California schools apply important lessons from spring distance learning

California High School
California High School

The Moniteau County R-1 School District, after returning to in-seat instruction earlier this month, can look back on a much more fruitful period of virtual learning than its first instance of time away from school buildings last spring.

California schools first pivoted to virtual learning Nov. 9, with instruction remaining remote until Dec. 3 when students returned from the district's Thanksgiving break.

Since then, the district and Moniteau County's active coronavirus case counts have fallen drastically and things have been back on track. Per superintendent Dwight Sanders, there were no positive COVID-19 cases among students and four among staff, as well as 31 members of the district's population quarantined, as of Monday morning.

A return to in-seat instruction has seen at least one higher-profile change in terms of the guidance offered by the Centers for Disease Control and Prevention - guidance regarding the amount of time people who are not displaying symptoms must quarantine has been amended from 14 days to 10 days.

For California's schools, days 11-14 of the former full quarantine period still come with extra precautions; students must wear a mask at all times if they wish to return to in-person instruction during that period. Sanders said the district has approached the Moniteau County Health Center about whether a student taking a COVID-19 test resulting in a negative could exempt them from masking full-time and is awaiting a response.

Another change the district has implemented is adjusted schedules to better accommodate social distancing. Sanders said only a few classrooms remain where masking is required due to an inability to adhere to social distancing.

The district is even planning ahead further for such strategic social distancing; the Moniteau County R-1 School District Board of Education at its December meeting approved hiring two new reading teachers at California Middle School for next semester to help consolidate class sizes even further.

"We're working really hard to make sure we have an environment where we just don't have to wear a mask or quarantine students and ultimately have to go into a distance learning approach again," Sanders said.

During the recent period of virtual learning, Sanders said the district's first attempt in the spring helped teach some important lessons about what would work better this time.

The experience was "considerably streamlined," he said, adjusting the lines of communication from teacher to parent to better consolidate those interactions, and hours of instruction were structured better for students at all three buildings.
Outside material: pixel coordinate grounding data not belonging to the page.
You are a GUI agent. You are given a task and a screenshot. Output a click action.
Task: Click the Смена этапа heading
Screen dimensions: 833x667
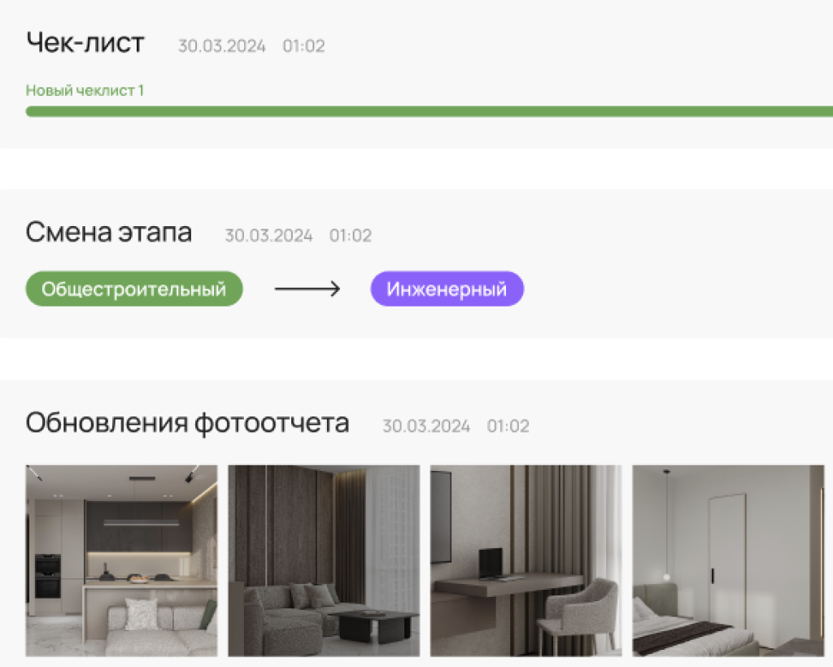109,233
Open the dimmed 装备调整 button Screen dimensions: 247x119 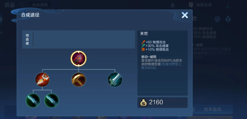click(x=40, y=5)
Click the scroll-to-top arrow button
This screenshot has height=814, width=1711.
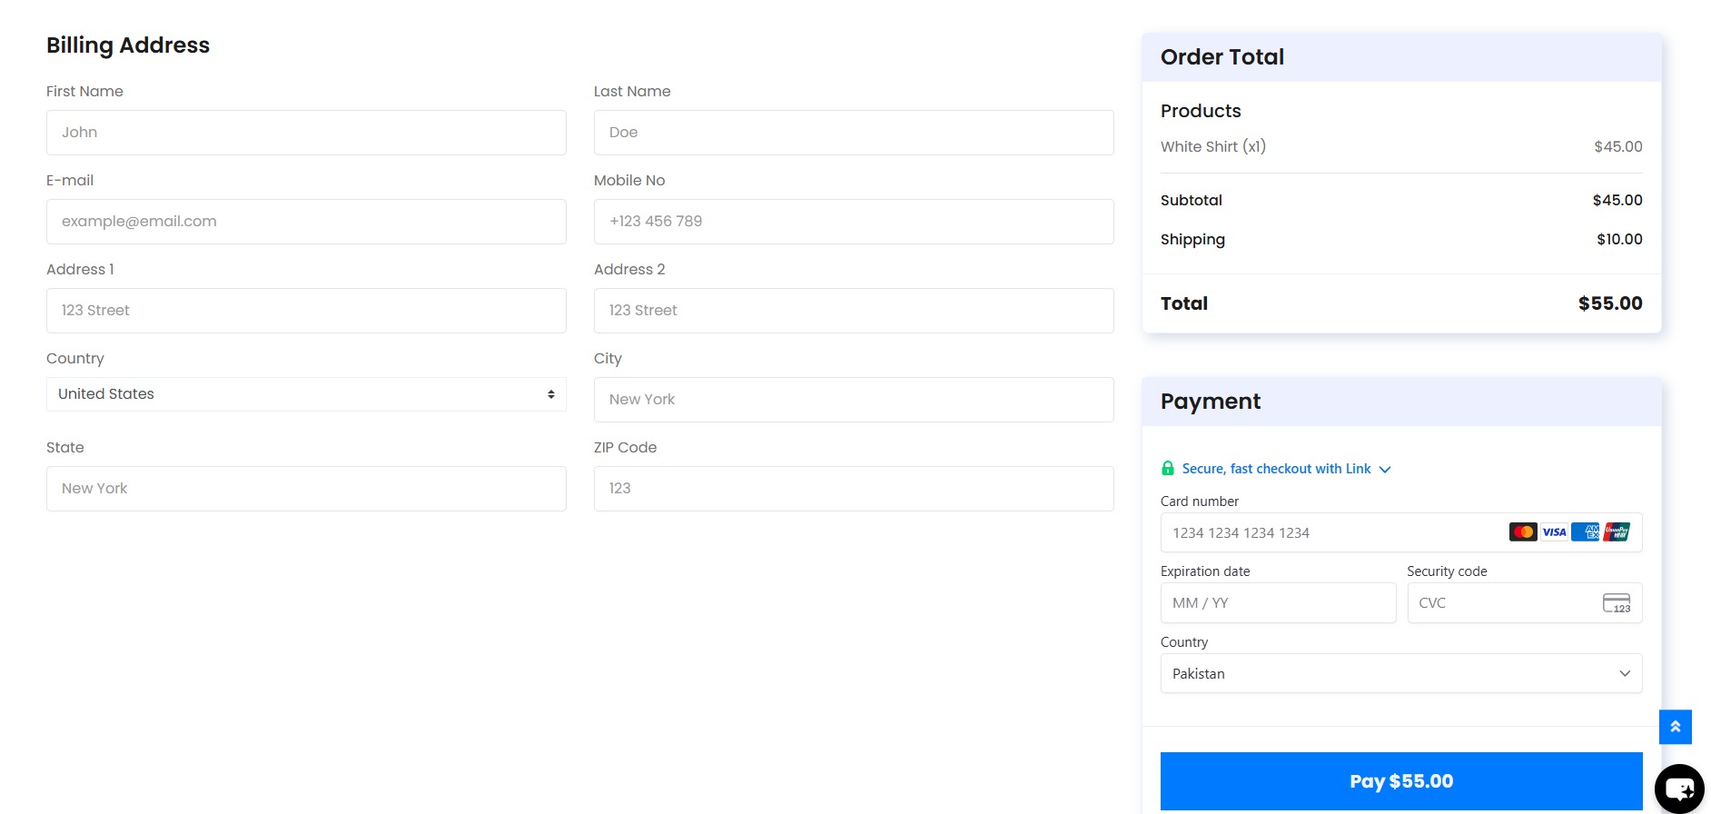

Elementary students, for example, could expect instruction from 8 a.m.-3 p.m. each day, while middle school and high school students had the advantage of some evening hours if parents needed to reach out to their student's teacher for additional help.

"I would say that we were immensely better prepared going into distance learning this time than in the spring," Sanders said. "We spent opportunities for professional development since the spring, in both the summer and fall, gearing up for the likelihood of a distance learning experience. Our teachers, those especially that knew their skills and technology weren't where they wanted them to be when we were doing distance learning in the spring, really took the opportunity to improve their knowledge base and skillset."

This meant more classwork was being incorporated digitally via Google Classroom prior to the shift to distance learning, helping students make a seamless transition and preventing the need for the take-home packets some families in the district may have seen their students completing earlier this year.

One challenge in this vein, Sanders said, was ensuring all of the district's students had access to the internet in the first place. In preparation for distance learning, the district purchased enough Chromebooks to give one to every student in the district, with California Elementary School students the primary new recipients. Internet hot spots were sent home with any students in the district who didn't have internet access at home.

Sanders said this made for a much more effective classroom structure than the district's first stab at distance learning.

"And I think it gives opportunity for immediate feedback," Sander said. "You know, when you've got a packet and you're sending it home and then you need to give kids time to complete it and bring it back, and there's that delay. This time, we knew if we needed to communicate with a student or a family, we could do that through email."

The district's buildings didn't completely shut down during distance learning, providing another helpful wrinkle. Many teachers across the district met with students who needed additional help in one-on-one or small group settings, and teachers and administrators coordinated home visits with students who were having trouble engaging.

"That was a big benefit to making sure that we didn't have a tremendous amount of learning loss during that time," Sanders said.

In the transition back to in-seat instruction earlier this month, Sanders said the majority of students were engaged - he estimated about 90 percent - but the remaining portion of students needed a bit more intervention to get caught up.

The district's Christmas break began yesterday; Sanders said moving forward, he's hoping that teachers and school staff might end up being included in Missouri's next wave of vaccinations following health care workers and high risk individuals, but the district will continue doing what it needs to until then.

"We're doing our very best," Sanders said. "We continue to, and I feel blessed that we've got a community that supports us in those efforts. We recognize that distance learning time is not something that any of us want, and when you have to do those things, we've got parents and community folks that support us in those decisions we have to make, so we're pretty blessed."